[Stored data entries]
============

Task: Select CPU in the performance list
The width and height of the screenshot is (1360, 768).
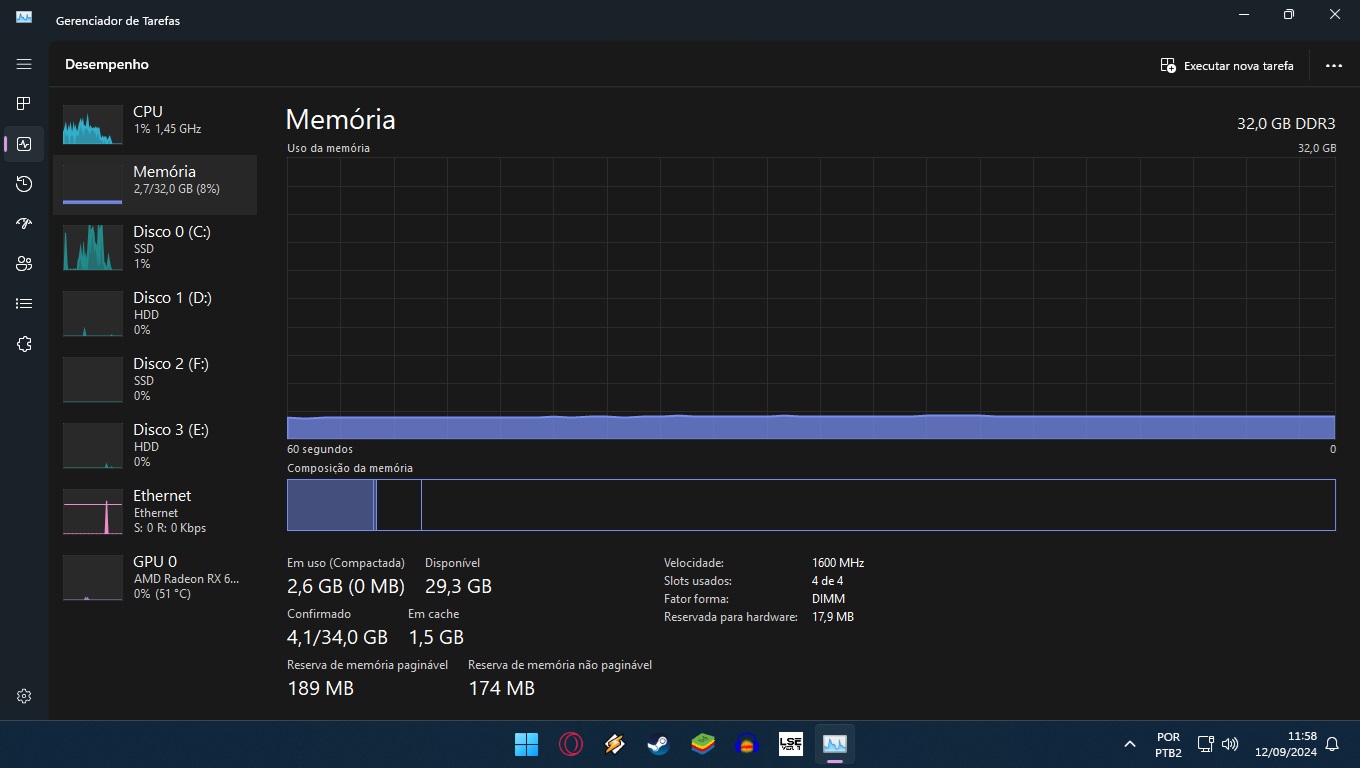Action: (155, 120)
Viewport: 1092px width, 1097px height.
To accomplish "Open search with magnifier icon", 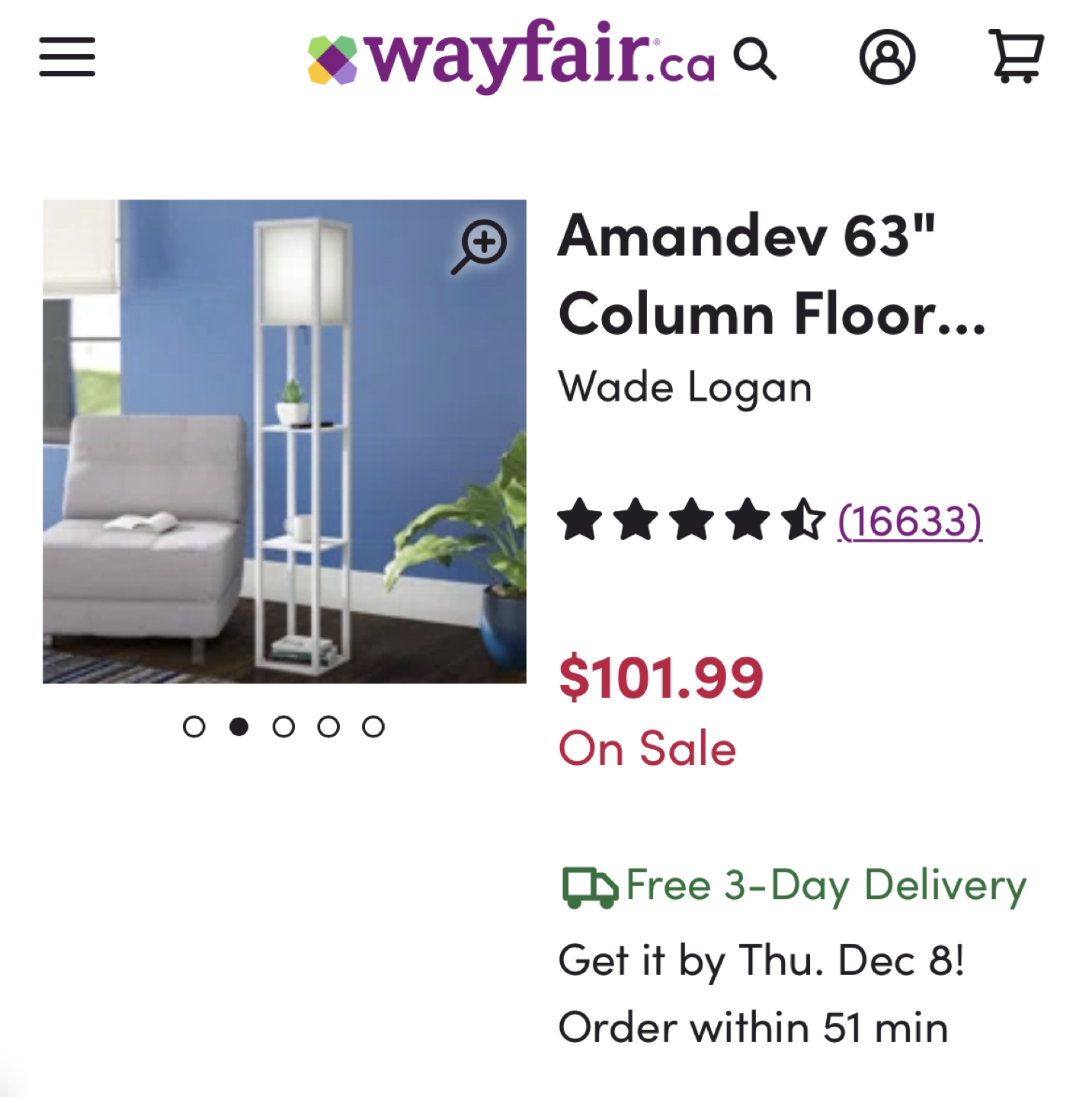I will (x=754, y=59).
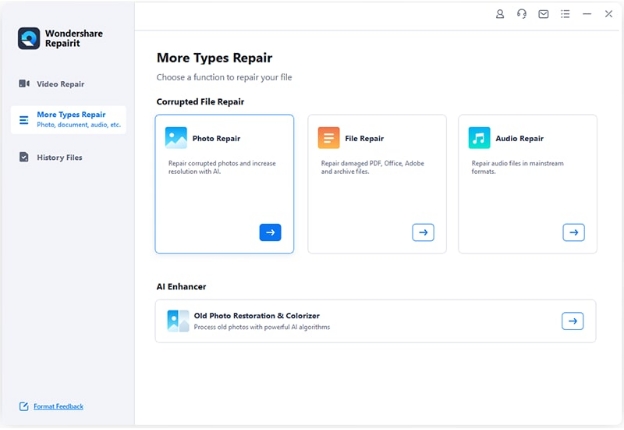Screen dimensions: 624x430
Task: Select the Old Photo Restoration & Colorizer title
Action: [x=255, y=315]
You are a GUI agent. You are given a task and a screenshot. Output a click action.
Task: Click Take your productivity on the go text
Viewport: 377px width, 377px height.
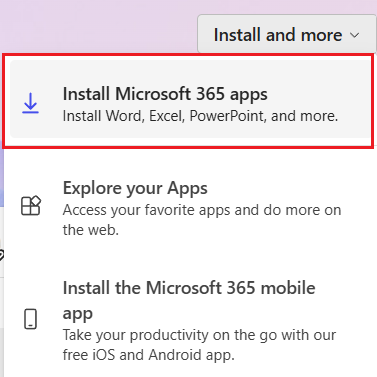[199, 335]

============

Begin at the line with "You are a GUI" and end at the last line of the data above. Reproduce those lines exactly, but not the pictures.

You are a GUI agent. You are given a task and a screenshot. Output a click action.
Task: Click Take your productivity on the go text
Viewport: 377px width, 377px height.
[199, 335]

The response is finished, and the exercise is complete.